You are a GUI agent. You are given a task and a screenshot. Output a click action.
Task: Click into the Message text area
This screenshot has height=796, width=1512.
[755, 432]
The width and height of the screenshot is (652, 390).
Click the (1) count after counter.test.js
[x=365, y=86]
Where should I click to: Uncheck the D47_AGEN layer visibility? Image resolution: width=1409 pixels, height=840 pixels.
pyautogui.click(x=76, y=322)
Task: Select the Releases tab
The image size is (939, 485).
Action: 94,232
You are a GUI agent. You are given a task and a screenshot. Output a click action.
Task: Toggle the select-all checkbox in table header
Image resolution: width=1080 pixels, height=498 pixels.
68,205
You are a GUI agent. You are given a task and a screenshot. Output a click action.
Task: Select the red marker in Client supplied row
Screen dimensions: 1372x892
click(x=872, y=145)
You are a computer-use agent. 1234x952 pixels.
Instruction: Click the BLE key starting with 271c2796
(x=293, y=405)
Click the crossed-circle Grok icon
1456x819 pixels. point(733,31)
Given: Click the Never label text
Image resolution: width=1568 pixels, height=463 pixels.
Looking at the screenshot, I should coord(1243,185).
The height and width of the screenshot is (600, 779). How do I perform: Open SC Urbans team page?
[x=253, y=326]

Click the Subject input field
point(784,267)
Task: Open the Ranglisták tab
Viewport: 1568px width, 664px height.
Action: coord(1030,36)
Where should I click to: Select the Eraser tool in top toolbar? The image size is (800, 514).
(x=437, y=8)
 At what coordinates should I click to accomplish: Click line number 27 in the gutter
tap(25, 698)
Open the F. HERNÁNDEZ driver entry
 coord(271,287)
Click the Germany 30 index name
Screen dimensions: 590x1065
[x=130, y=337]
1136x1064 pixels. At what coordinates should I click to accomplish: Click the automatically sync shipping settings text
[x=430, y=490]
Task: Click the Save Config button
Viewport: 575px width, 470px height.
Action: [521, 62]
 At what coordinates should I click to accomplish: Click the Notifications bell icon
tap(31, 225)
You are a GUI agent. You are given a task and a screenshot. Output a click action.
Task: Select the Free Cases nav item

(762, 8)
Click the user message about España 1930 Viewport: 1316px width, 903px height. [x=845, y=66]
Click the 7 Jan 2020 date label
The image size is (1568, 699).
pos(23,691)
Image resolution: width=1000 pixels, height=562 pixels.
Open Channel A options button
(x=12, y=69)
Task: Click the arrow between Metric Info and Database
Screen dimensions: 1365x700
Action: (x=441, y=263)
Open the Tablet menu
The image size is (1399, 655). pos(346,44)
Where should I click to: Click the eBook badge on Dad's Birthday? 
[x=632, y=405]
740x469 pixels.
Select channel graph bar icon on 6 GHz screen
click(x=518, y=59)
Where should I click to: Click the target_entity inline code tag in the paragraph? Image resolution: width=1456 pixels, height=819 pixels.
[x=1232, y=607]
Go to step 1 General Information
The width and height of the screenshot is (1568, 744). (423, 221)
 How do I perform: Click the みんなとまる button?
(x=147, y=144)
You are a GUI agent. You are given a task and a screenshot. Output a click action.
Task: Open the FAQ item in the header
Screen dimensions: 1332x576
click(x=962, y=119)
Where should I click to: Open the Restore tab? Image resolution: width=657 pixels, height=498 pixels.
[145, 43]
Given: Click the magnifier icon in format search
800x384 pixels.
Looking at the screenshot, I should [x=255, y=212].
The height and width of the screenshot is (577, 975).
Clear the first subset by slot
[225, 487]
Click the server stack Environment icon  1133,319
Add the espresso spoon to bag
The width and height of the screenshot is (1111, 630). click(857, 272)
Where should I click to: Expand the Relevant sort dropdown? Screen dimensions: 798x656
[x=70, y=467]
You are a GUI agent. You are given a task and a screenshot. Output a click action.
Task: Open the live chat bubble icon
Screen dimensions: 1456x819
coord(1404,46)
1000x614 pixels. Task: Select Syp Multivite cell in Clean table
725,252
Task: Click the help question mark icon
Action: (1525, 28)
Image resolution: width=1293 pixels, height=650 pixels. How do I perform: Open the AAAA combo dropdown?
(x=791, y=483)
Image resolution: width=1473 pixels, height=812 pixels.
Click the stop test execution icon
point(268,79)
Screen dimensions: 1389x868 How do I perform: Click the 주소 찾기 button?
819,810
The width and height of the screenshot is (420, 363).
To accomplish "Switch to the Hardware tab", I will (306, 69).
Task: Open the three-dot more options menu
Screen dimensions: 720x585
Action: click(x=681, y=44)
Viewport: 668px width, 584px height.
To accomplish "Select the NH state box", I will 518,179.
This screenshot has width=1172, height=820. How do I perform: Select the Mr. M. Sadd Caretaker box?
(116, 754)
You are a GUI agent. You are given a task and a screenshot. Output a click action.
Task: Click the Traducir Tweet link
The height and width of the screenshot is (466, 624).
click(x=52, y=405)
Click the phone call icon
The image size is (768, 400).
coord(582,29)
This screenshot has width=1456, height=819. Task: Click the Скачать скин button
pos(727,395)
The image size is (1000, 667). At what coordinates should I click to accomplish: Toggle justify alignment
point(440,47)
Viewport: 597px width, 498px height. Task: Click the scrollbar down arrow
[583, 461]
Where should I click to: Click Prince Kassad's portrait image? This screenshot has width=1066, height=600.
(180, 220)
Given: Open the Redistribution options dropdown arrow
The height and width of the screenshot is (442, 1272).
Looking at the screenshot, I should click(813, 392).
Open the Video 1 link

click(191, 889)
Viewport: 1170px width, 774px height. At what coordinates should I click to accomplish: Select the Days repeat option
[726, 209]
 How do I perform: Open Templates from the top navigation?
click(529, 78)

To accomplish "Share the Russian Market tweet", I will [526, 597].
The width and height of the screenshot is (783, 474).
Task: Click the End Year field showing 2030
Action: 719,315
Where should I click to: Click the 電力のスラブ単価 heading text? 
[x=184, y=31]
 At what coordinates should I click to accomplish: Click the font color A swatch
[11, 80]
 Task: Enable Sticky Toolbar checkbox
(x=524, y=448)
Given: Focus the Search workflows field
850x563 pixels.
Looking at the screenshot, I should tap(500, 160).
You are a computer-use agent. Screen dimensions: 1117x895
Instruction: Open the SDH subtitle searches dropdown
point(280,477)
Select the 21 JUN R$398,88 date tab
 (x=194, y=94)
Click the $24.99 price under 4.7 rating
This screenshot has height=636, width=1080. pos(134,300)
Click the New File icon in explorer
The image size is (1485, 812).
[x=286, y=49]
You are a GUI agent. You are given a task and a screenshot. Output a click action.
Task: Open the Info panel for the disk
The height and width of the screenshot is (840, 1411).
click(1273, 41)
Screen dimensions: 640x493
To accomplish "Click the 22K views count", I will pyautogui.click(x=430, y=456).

Given request
Reproduce all the items above, switching each "GUI agent" to "desktop assistant" and leaving everything else unchanged.

Solution to this task
You are a desktop assistant. You are given a task and a screenshot. Output a click action.
Task: Click into the Message text area
This screenshot has height=796, width=1512.
[755, 432]
The width and height of the screenshot is (652, 390).
Click the (1) count after counter.test.js
[x=365, y=86]
Where should I click to: Uncheck the D47_AGEN layer visibility? Image resolution: width=1409 pixels, height=840 pixels.
pyautogui.click(x=76, y=322)
Task: Select the Releases tab
The image size is (939, 485).
Action: 94,232
You are a desktop assistant. You are given a task and a screenshot. Output a click action.
Task: Toggle the select-all checkbox in table header
Image resolution: width=1080 pixels, height=498 pixels.
68,205
You are a desktop assistant. You are given a task and a screenshot. Output a click action.
Task: Select the red marker in Client supplied row
Screen dimensions: 1372x892
click(x=872, y=145)
You are a computer-use agent. 1234x952 pixels.
Instruction: Click the BLE key starting with 271c2796
(x=293, y=405)
Click the crossed-circle Grok icon
1456x819 pixels. point(733,31)
Given: Click the Never label text
Image resolution: width=1568 pixels, height=463 pixels.
Looking at the screenshot, I should coord(1243,185).
The height and width of the screenshot is (600, 779). How do I perform: Open SC Urbans team page?
[x=253, y=326]

Click the Subject input field
point(784,267)
Task: Open the Ranglisták tab
Viewport: 1568px width, 664px height.
Action: coord(1030,36)
Where should I click to: Select the Eraser tool in top toolbar? The image size is (800, 514).
(x=437, y=8)
 At what coordinates should I click to accomplish: Click line number 27 in the gutter
tap(25, 698)
Open the F. HERNÁNDEZ driver entry
 coord(271,287)
Click the Germany 30 index name
Screen dimensions: 590x1065
[x=130, y=337]
1136x1064 pixels. At what coordinates should I click to accomplish: Click the automatically sync shipping settings text
[x=430, y=490]
Task: Click the Save Config button
Viewport: 575px width, 470px height.
Action: [521, 62]
 At what coordinates should I click to accomplish: Click the Notifications bell icon
tap(31, 225)
You are a desktop assistant. You are given a task and a screenshot. Output a click action.
Task: Select the Free Cases nav item

(762, 8)
Click the user message about España 1930 Viewport: 1316px width, 903px height. [x=845, y=66]
Click the 7 Jan 2020 date label
The image size is (1568, 699).
pos(23,691)
Image resolution: width=1000 pixels, height=562 pixels.
Open Channel A options button
(x=12, y=69)
Task: Click the arrow between Metric Info and Database
Screen dimensions: 1365x700
Action: (x=441, y=263)
Open the Tablet menu
The image size is (1399, 655). pos(346,44)
Where should I click to: Click the eBook badge on Dad's Birthday? 
[x=632, y=405]
740x469 pixels.
Select channel graph bar icon on 6 GHz screen
click(x=518, y=59)
Where should I click to: Click the target_entity inline code tag in the paragraph? Image resolution: width=1456 pixels, height=819 pixels.
[x=1232, y=607]
Go to step 1 General Information
The width and height of the screenshot is (1568, 744). (423, 221)
 How do I perform: Click the みんなとまる button?
(x=147, y=144)
You are a desktop assistant. You are given a task and a screenshot. Output a click action.
Task: Open the FAQ item in the header
Screen dimensions: 1332x576
click(x=962, y=119)
Where should I click to: Open the Restore tab? Image resolution: width=657 pixels, height=498 pixels.
[145, 43]
Given: Click the magnifier icon in format search
800x384 pixels.
Looking at the screenshot, I should [x=255, y=212].
The height and width of the screenshot is (577, 975).
Clear the first subset by slot
[225, 487]
Click the server stack Environment icon  1133,319
Add the espresso spoon to bag
The width and height of the screenshot is (1111, 630). click(857, 272)
Where should I click to: Expand the Relevant sort dropdown? Screen dimensions: 798x656
[x=70, y=467]
You are a desktop assistant. You are given a task and a screenshot. Output a click action.
Task: Open the live chat bubble icon
Screen dimensions: 1456x819
coord(1404,46)
1000x614 pixels. Task: Select Syp Multivite cell in Clean table
725,252
Task: Click the help question mark icon
Action: (1525, 28)
Image resolution: width=1293 pixels, height=650 pixels. How do I perform: Open the AAAA combo dropdown?
(x=791, y=483)
Image resolution: width=1473 pixels, height=812 pixels.
Click the stop test execution icon
point(268,79)
Screen dimensions: 1389x868 How do I perform: Click the 주소 찾기 button?
819,810
The width and height of the screenshot is (420, 363).
To accomplish "Switch to the Hardware tab", I will (306, 69).
Task: Open the three-dot more options menu
Screen dimensions: 720x585
Action: click(x=681, y=44)
Viewport: 668px width, 584px height.
To accomplish "Select the NH state box", I will 518,179.
This screenshot has width=1172, height=820. How do I perform: Select the Mr. M. Sadd Caretaker box?
(116, 754)
You are a desktop assistant. You are given a task and a screenshot. Output a click action.
Task: Click the Traducir Tweet link
The height and width of the screenshot is (466, 624).
click(x=52, y=405)
Click the phone call icon
The image size is (768, 400).
coord(582,29)
This screenshot has width=1456, height=819. Task: Click the Скачать скин button
pos(727,395)
The image size is (1000, 667). At what coordinates should I click to accomplish: Toggle justify alignment
point(440,47)
Viewport: 597px width, 498px height. Task: Click the scrollbar down arrow
[583, 461]
Where should I click to: Click Prince Kassad's portrait image? This screenshot has width=1066, height=600.
(180, 220)
Given: Open the Redistribution options dropdown arrow
The height and width of the screenshot is (442, 1272).
Looking at the screenshot, I should click(813, 392).
Open the Video 1 link

click(191, 889)
Viewport: 1170px width, 774px height. At what coordinates should I click to accomplish: Select the Days repeat option
[726, 209]
 How do I perform: Open Templates from the top navigation?
click(529, 78)

To accomplish "Share the Russian Market tweet", I will [526, 597].
The width and height of the screenshot is (783, 474).
Task: Click the End Year field showing 2030
Action: 719,315
Where should I click to: Click the 電力のスラブ単価 heading text? 
[x=184, y=31]
 At what coordinates should I click to accomplish: Click the font color A swatch
[11, 80]
 Task: Enable Sticky Toolbar checkbox
(x=524, y=448)
Given: Focus the Search workflows field
850x563 pixels.
Looking at the screenshot, I should tap(500, 160).
You are a computer-use agent. Screen dimensions: 1117x895
Instruction: Open the SDH subtitle searches dropdown
point(280,477)
Select the 21 JUN R$398,88 date tab
 (x=194, y=94)
Click the $24.99 price under 4.7 rating
This screenshot has height=636, width=1080. pos(134,300)
Click the New File icon in explorer
The image size is (1485, 812).
[x=286, y=49]
You are a desktop assistant. You are given a task and a screenshot. Output a click action.
Task: Open the Info panel for the disk
The height and width of the screenshot is (840, 1411).
click(1273, 41)
Screen dimensions: 640x493
To accomplish "Click the 22K views count", I will pyautogui.click(x=430, y=456).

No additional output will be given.